Un nouveau modèle d’affaires

L’entreprise Hello Tractor s’est distinguée en mettant l’accent sur ses clients en Afrique. « Il faut répondre aux besoins des gens », affirme Jehiel Oliver. Il note que les agriculteurs africains devaient auparavant compter sur des machines fabriquées pour d’autres marchés. Maintenant, il espère élargir son champ d’action au Bangladesh, en Birmanie et à d’autres régions de l’Asie du Sud-Est.
Des conseils aux entrepreneurs
« Ne tenez pas compte des manchettes – tenez compte de vos clients. » L’entreprise Hello Tractor a réussi parce qu’elle est à l’écoute du client. Au départ, sa compagnie a conçu son propre modèle. Les investisseurs étaient ravis. Les médias étaient ravis. Mais pas les clients, ajoute Jehiel Oliver. Alors, Hello Tractor a revu son modèle.
Les agriculteurs voulaient des fonctionnalités supplémentaires, et l’équipe de Jehiel Oliver a rajouté celles qu’ils réclamaient.

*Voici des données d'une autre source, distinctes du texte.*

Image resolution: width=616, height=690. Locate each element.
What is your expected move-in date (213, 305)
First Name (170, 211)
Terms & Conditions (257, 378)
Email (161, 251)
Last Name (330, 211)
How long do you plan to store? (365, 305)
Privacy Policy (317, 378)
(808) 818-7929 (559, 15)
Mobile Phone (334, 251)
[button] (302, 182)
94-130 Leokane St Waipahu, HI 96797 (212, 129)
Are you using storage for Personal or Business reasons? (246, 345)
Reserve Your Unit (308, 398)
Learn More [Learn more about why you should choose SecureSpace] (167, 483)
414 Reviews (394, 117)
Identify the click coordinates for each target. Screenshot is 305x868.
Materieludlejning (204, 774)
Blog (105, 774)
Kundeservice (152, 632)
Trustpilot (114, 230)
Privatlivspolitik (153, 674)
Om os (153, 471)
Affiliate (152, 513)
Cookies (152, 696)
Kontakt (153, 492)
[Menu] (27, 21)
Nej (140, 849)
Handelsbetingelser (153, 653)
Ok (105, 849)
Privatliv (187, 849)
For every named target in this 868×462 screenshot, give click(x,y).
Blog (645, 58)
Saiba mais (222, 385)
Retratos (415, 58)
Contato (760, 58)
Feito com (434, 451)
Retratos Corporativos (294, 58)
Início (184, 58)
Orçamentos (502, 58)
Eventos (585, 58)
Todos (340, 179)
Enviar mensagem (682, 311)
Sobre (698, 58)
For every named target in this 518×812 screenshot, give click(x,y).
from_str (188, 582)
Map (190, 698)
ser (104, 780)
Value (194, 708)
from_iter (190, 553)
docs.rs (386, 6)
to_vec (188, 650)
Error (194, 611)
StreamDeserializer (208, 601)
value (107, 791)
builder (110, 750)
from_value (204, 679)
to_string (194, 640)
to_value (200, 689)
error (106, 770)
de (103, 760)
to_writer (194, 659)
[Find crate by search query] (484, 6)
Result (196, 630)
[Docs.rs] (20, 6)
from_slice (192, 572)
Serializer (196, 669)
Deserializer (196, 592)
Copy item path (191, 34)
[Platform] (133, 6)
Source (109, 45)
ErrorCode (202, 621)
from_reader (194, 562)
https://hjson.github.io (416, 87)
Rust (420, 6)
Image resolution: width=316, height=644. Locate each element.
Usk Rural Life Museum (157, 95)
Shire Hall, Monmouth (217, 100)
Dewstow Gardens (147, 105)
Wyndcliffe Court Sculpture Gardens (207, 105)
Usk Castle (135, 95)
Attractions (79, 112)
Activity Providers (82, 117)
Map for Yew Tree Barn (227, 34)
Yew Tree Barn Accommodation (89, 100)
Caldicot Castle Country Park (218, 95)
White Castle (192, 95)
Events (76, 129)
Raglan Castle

Trop souvent, constate Jehiel Oliver, les gens qui veulent monter une entreprise cherchent à copier un produit déjà existant. « Si vous ciblez les produits à la une des journaux, vous serez toujours à la traîne. »
En revanche, si vous ciblez les gens dans leur milieu de vie, affirme-t-il, vous serez à même de créer et d’adapter les meilleures solutions à leurs problèmes.
La production alimentaire mondiale devra doubler d’ici 2050 pour répondre aux besoins d’une population en croissance. Et Hello Tractor veut participer à la révolution des technologies agricoles. « Soit on réussit, soit le monde sera incapable de se nourrir », conclut-il.